- **SUPPLIED DATA**:
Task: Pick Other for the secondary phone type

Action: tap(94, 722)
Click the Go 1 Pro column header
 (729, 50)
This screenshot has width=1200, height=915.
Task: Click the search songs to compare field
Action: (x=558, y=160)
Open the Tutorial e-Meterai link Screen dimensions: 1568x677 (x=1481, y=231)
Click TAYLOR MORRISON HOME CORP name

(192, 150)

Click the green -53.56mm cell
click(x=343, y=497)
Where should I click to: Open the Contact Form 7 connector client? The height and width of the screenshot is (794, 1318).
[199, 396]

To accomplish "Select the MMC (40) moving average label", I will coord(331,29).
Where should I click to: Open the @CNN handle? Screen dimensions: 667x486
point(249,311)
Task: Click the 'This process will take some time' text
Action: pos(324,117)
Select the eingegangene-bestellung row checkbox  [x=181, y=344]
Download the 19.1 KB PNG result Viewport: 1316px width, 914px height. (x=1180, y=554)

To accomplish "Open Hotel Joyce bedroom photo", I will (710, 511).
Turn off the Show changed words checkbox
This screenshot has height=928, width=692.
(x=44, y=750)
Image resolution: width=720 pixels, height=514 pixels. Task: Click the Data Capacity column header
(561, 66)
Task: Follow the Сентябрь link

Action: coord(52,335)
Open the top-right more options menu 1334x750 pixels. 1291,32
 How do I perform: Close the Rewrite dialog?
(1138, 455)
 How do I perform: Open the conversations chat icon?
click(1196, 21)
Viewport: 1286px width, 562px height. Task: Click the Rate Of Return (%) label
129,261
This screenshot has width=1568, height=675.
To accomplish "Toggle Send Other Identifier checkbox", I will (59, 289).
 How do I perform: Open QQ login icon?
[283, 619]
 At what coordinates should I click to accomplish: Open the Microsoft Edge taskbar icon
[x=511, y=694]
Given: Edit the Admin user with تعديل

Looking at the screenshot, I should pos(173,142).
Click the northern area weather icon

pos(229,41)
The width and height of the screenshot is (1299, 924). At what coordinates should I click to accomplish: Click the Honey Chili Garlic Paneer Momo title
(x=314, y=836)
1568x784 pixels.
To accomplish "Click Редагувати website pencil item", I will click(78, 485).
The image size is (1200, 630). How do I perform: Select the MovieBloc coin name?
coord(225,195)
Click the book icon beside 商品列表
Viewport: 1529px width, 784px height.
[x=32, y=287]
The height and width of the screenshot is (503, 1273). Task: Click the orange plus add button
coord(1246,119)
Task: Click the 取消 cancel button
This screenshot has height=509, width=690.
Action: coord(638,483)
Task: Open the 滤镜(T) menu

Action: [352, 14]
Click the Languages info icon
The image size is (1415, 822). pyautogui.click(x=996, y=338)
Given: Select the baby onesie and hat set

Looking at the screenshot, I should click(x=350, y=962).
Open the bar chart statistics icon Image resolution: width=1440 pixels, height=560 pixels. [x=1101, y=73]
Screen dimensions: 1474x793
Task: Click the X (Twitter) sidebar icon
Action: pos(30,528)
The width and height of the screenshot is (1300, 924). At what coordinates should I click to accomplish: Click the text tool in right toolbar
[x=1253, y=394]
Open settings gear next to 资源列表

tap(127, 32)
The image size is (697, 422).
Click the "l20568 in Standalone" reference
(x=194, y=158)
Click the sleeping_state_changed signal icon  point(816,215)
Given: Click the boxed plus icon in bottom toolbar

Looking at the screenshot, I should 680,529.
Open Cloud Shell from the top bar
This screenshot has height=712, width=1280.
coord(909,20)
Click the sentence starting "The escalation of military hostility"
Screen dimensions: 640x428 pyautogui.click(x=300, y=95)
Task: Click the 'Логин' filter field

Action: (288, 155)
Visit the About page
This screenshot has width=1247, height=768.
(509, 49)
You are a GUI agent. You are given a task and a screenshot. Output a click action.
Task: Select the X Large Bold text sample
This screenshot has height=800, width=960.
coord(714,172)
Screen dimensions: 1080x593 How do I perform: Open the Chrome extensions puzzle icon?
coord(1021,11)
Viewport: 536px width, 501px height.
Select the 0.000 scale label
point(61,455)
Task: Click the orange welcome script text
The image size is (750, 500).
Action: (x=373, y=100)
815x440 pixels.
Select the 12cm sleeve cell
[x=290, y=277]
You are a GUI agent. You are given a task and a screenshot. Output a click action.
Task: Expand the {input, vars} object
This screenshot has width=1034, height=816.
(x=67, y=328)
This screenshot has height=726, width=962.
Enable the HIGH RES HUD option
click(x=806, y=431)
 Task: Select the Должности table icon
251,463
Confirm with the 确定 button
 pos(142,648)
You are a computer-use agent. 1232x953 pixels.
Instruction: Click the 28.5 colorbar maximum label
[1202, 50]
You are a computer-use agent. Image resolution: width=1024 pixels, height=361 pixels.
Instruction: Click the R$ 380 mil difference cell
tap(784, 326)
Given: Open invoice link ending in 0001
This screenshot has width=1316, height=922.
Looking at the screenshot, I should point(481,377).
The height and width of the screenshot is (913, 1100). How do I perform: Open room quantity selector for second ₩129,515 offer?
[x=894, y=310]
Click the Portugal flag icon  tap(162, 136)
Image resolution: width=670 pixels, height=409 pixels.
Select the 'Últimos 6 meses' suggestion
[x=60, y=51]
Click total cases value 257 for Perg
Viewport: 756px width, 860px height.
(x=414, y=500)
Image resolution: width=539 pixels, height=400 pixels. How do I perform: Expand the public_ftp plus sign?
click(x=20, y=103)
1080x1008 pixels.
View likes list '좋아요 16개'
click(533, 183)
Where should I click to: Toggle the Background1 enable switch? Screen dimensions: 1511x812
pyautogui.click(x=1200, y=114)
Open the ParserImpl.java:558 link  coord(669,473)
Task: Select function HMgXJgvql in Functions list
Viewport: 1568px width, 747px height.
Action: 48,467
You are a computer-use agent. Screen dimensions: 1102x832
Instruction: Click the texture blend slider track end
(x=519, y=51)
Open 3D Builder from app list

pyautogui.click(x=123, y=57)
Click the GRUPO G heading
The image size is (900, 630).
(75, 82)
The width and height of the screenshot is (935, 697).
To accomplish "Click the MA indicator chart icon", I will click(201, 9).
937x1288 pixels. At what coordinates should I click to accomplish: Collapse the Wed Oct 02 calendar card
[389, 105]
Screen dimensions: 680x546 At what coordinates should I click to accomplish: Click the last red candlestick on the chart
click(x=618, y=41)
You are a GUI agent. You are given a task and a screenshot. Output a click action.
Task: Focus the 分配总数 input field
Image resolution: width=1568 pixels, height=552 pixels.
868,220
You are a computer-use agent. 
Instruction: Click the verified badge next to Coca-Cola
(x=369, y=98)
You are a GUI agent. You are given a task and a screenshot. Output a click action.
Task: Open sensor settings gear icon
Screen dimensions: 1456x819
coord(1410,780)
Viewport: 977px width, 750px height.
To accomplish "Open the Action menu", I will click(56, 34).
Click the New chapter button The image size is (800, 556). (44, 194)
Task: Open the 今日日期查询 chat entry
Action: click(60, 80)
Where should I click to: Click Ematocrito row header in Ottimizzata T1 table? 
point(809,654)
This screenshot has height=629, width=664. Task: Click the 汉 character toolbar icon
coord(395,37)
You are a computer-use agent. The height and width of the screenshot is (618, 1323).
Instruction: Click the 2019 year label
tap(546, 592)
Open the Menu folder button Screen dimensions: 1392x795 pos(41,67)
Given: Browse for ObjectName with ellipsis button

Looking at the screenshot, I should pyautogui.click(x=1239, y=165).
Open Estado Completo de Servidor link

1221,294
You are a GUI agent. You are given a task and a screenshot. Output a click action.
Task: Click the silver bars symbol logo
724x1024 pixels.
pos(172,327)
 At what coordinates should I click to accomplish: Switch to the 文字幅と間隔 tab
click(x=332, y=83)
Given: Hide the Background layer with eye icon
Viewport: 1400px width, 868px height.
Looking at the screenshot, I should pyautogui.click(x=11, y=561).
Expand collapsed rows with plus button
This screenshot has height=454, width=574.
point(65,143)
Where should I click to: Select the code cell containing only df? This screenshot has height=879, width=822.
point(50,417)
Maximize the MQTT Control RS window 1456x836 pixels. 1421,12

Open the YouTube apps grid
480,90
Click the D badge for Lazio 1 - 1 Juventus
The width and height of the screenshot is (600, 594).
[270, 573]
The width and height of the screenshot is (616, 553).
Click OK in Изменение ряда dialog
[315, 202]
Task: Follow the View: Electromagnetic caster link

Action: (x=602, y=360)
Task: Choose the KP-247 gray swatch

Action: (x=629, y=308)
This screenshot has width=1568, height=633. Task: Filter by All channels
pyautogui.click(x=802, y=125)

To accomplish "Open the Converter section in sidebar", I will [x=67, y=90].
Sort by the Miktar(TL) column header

- **PROMPT**: Wherever the word "computer" appears in the listing above, copy the whole line.

- **WRITTEN SOLUTION**:
You are a computer-use agent. 1232x953 pixels.
You are a computer-use agent. Image resolution: width=1024 pixels, height=361 pixels.
You are a computer-use agent. Screen dimensions: 1102x832
You are a computer-use agent. 
You are a computer-use agent. The height and width of the screenshot is (618, 1323).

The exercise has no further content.